Hatırlanacak olursa geçtiğimiz Kasım ayında Almanya’da başında Olaf Scholz’un bulunduğu Sosyal Demokrat Parti (SPD) ile Yeşiller ve Hür Demokrat Parti (FDP) koalisyonu çökmüş, Scholz’un Mecliste yapılan güven oylamasını kaybetmesinin ardından 23 Şubatta erken genel seçime gidilmesi kararlaştırılmıştı. Seçimin sonucu beklendiği gibi olmuş, Scholz’un SPD’si hezimete uğrarken muhafazakâr Hıristiyan Birlik partileri CDU/CSU sandıktan zaferle çıkmıştı. Fakat seçimin esas çarpıcı sonucu faşist parti AfD’nin (Almanya için Alternatif) oylarını rekor düzeyde arttırarak ikinci sıraya yerleşmesi olmuştu. Almanya’nın yeni şansölyesi olması beklenen CDU lideri Friedrich Merz, emekçilerden yükselen tepkiler üzerine AfD ile koalisyon kurmayacaklarını açıkladı. Bu açıklama şimdilik kimilerinin yüreğine su serpse de AfD’nin, kurulduğu 2013’ten bu yana yükselişini sürdürdüğü, son seçimlerde yaklaşık %21 oy alarak ikinci sıraya yerleşip belirleyici bir siyasi güç haline geldiği ve iktidara daha da yaklaştığı gerçeğini değiştirmemektedir.
Almanya’da seçimlere bir ay kala, 23 Ocakta Afgan kökenli bir mültecinin Bavyera’nın Aschaffenburg şehrinde biri henüz 2 yaşında bir çocuk olmak üzere iki kişiyi katletmesi üzerine “sınırlar kapatılsın” propagandasına hız verildi. 1 Şubatta CDU/CSU’nun ve AfD’nin oylarıyla Mecliste göçle ilgili bir önerge kabul edildi. Söz konusu önergeye göre ülkenin tüm kara sınırlarında kalıcı sınır kontrolleri uygulanacak. İltica etmek isteyenler de dâhil geçerli kimlik veya giriş belgesi olmayan sığınmacılar Almanya’ya alınmayacak. Göçmen kabul süreçleri sıkılaştırılacak ve yasadışı yollarla ülkeye girenler için daha sert yaptırımlar uygulanacak. Yani çok sayıda mültecinin ülkeye girişine, aile birleşimlerine izin verilmeyecek, çok sayıda göçmen sınır dışı edilecek, baskılar artacak, demokratik haklar daha da tırpanlanacak. Tüm bunlar, Alman egemenlerin son yıllarda hız verdiği silahlanma ve savaş kapasitesini büyütme çabasıyla, Volkswagen gibi otomotiv devlerinin silah üretmeye başlamasıyla birlikte düşünüldüğünde, insanlığın faşizmi ve Nazizmi mahkûm ettiği, bir daha benzer deneyimlerin yaşanmayacağı yolundaki propagandaların kofluğu daha iyi anlaşılacaktır. Nitekim önergenin kabul edilmesinin ertesi günü meydanlara dökülen yüz binlerce işçi ve emekçi, bu yalanların bir şey ifade etmediğinin, faşizm tehlikesinin son derece güncel ve somut olduğunun farkındadır.

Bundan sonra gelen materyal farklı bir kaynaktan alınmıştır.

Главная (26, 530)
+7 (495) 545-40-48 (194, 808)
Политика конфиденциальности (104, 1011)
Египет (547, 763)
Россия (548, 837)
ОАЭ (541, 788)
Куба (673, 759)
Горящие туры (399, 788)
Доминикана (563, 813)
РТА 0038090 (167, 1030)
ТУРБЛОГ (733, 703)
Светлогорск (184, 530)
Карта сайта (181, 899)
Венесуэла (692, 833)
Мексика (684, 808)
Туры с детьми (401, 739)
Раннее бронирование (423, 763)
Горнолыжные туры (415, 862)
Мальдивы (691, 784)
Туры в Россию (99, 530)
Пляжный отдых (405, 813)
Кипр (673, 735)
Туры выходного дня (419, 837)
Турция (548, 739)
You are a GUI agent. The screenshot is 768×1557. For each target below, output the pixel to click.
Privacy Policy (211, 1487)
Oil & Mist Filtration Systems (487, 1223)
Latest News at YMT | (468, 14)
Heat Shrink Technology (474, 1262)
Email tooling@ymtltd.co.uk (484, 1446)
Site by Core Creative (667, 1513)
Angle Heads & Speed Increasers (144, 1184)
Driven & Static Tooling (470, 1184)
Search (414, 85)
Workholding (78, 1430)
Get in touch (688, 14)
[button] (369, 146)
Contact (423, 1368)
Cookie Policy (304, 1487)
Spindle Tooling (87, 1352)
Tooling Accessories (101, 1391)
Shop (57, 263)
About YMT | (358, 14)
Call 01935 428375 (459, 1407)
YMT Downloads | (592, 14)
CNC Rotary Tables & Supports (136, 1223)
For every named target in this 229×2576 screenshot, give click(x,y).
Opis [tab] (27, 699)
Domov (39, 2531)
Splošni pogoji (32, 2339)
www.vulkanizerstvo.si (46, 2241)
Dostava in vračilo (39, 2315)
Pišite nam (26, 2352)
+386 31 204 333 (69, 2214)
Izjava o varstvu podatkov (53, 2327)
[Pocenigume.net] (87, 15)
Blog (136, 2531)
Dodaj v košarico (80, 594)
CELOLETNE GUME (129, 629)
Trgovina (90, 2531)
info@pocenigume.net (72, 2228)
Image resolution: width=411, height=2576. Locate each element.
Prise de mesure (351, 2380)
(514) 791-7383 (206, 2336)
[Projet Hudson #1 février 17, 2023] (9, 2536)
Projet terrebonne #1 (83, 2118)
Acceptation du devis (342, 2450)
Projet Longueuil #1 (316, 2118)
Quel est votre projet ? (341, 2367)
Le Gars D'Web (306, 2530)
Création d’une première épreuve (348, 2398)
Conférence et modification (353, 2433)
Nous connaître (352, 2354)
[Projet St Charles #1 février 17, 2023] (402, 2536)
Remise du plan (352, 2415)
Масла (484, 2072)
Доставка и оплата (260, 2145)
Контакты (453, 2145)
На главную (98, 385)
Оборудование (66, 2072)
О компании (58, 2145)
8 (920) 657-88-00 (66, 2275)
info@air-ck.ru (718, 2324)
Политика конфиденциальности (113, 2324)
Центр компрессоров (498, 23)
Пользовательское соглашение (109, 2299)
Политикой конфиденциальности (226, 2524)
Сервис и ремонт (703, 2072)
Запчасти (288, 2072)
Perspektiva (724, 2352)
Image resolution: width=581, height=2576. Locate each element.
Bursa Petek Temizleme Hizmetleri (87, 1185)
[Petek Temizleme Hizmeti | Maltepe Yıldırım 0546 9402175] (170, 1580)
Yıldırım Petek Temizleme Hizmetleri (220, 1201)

2 Şubatta Almanya’da pek çok gösteri düzenlendi. Sadece Berlin’de 250 bin kişinin katıldığı bu gösteriler, “İyi İnsanların İsyanı-Biz Güvenlik Duvarıyız” sloganıyla gerçekleştirildi. 8 Şubatta da Münih’te 100 bin kişilik bir gösterinin yanı sıra diğer kentlerde de pek çok gösteri düzenlendi. Ancak emekçiler faşist yükselişe birlikte karşı durmaya çalışırken bu defa 13 Şubatta yine bir Afgan mültecinin aracını Ver.di sendikasının düzenlediği bir eyleme katılanların üzerine sürerek anne-çocuk iki kişiyi öldürmesi ırkçı propagandayı meşrulaştırmak için kullanıldı. AfD’nin ırkçı söylemleri, hatta Hitler’i yeniden saygın ve vatansever bir devlet adamı gibi sunan propagandalar düşünce ve ifade özgürlüğü olarak lanse edilirken, AfD’nin Almanya için alternatif olamayacağını söyleyen, ırkçılığa ve göçmen düşmanlığına karşı duvar olmak isteyen Alman işçi ve emekçilerin sesi boğulmak istendi.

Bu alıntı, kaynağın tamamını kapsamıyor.